Ancient Greece Agriculture: A Look at the Farming Practices of a Bygone Era
Agriculture played a crucial role in the development of ancient Greece. The land provided sustenance for its people and was the backbone of the economy. In this article, we will take a closer look at what ancient Greece agriculture entailed, including the crops that were grown, farming practices, and the tools that were used.
Crops Grown in Ancient Greece
The ancient Greeks grew a variety of crops depending on their geographical location and climate. Some of the most common crops included wheat, barley, olives, grapes, figs, and lentils.
Wheat was a staple crop and was used to make bread, which was a significant part of the Greek diet. Barley was also widely grown but was mostly used for feeding livestock.
Olives were essential to the Greek economy as they were used to make oil that was exported throughout the Mediterranean world. Grapes were grown mainly for making wine, which was also an important export commodity. Figs were another popular crop and were often dried for later use.
Farming Practices in Ancient Greece
Farming in ancient Greece was done mostly by small-scale farmers who worked their own land. The land was often passed down from generation to generation within families. The farmers used basic farming techniques such as plowing and sowing by hand.
Irrigation systems were also used to ensure that crops received enough water during dry seasons. One such system was called ‘kataskeuasmos,’ which involved diverting water from rivers or streams into channels that led to fields.
Tools Used in Ancient Greece Agriculture
The tools used in ancient Greece agriculture were simple but effective. Farmers used wooden plows with iron tips pulled by oxen or mules to till their fields. Handheld sickles made of bronze or iron were used for cutting wheat and other crops during harvest time.
Other tools included hoes for weeding, shovels for digging, and baskets for collecting crops.

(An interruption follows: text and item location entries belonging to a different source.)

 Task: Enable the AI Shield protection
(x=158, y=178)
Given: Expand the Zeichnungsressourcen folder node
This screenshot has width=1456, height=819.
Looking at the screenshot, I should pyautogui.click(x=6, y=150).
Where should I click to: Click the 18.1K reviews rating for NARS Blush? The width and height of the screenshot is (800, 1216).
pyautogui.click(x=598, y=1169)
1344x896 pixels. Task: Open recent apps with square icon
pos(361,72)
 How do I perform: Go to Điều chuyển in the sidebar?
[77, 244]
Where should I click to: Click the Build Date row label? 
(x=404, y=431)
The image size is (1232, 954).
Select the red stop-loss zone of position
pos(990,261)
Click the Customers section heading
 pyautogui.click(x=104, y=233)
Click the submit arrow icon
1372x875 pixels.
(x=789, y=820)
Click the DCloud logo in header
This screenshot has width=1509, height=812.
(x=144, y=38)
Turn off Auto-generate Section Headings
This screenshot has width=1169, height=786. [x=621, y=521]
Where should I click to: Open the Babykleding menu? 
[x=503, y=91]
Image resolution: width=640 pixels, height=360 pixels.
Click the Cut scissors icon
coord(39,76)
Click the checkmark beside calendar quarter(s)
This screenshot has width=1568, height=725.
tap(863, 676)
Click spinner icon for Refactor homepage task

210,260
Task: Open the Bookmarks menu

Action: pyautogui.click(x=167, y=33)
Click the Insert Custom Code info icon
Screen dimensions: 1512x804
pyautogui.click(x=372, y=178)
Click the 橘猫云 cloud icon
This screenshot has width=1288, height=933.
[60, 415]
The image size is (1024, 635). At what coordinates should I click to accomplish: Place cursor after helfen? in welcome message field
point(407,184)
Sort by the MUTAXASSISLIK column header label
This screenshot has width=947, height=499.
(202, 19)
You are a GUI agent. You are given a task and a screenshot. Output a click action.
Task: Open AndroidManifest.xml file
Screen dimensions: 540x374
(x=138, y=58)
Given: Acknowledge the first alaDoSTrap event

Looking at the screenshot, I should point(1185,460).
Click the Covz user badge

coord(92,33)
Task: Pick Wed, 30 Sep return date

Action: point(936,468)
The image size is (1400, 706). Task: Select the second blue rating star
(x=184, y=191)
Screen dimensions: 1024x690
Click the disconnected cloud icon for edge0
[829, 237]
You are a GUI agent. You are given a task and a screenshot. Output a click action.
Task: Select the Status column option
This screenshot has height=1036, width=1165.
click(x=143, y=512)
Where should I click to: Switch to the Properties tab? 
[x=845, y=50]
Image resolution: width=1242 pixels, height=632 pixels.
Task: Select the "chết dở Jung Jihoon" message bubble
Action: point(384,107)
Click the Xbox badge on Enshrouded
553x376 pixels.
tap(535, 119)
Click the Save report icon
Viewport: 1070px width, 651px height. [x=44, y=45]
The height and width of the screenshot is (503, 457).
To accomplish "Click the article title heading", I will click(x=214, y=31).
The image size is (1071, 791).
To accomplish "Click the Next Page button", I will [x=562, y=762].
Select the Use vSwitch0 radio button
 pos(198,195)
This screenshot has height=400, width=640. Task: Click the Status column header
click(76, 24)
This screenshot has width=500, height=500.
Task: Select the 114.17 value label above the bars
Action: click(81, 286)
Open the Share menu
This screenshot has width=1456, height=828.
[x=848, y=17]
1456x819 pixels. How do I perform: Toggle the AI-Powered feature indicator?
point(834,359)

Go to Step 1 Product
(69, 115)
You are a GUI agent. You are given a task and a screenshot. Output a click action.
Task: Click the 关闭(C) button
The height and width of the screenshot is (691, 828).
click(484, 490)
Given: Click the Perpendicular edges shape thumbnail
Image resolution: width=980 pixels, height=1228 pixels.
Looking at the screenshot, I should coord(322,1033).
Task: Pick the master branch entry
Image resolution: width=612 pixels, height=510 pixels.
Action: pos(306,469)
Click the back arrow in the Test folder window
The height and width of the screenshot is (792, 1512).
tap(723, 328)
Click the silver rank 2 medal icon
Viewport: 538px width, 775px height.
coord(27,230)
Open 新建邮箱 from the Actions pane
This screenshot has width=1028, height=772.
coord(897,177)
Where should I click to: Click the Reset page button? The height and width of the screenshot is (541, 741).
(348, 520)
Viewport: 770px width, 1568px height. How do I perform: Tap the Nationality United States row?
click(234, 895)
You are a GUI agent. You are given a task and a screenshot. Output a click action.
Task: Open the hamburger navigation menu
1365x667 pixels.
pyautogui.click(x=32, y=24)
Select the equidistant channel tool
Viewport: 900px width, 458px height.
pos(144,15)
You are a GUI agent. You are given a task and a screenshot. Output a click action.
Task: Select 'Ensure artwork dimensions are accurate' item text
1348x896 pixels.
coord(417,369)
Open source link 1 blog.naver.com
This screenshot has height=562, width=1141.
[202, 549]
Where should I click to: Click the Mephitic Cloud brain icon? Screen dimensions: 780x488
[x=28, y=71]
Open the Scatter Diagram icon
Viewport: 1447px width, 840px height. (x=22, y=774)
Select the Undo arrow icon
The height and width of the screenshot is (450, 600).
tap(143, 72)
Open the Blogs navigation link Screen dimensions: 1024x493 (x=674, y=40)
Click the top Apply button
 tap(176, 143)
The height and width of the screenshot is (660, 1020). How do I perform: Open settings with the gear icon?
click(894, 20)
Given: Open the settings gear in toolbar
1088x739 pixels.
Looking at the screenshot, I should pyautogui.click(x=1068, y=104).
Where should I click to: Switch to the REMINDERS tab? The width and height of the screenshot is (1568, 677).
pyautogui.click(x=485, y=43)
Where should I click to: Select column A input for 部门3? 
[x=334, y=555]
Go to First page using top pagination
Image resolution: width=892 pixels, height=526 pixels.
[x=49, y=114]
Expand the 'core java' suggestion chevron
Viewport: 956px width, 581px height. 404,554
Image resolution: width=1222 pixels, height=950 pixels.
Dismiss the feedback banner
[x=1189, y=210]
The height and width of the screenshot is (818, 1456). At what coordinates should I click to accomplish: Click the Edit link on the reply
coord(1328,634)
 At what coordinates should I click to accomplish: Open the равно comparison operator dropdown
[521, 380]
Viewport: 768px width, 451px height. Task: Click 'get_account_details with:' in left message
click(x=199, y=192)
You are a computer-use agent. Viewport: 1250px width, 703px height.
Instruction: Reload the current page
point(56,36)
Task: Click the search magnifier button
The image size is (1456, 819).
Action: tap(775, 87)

Most of these tools were made by the farmers themselves or by local blacksmiths.
In conclusion, ancient Greece agriculture was a vital part of the economy and daily life of its people. The crops grown provided food, drink, and essential commodities for trade.
Farming practices were basic but effective, and the tools used were simple yet efficient. By understanding ancient Greece agriculture, we can gain insight into the daily lives of those who came before us and appreciate their contributions to our modern society.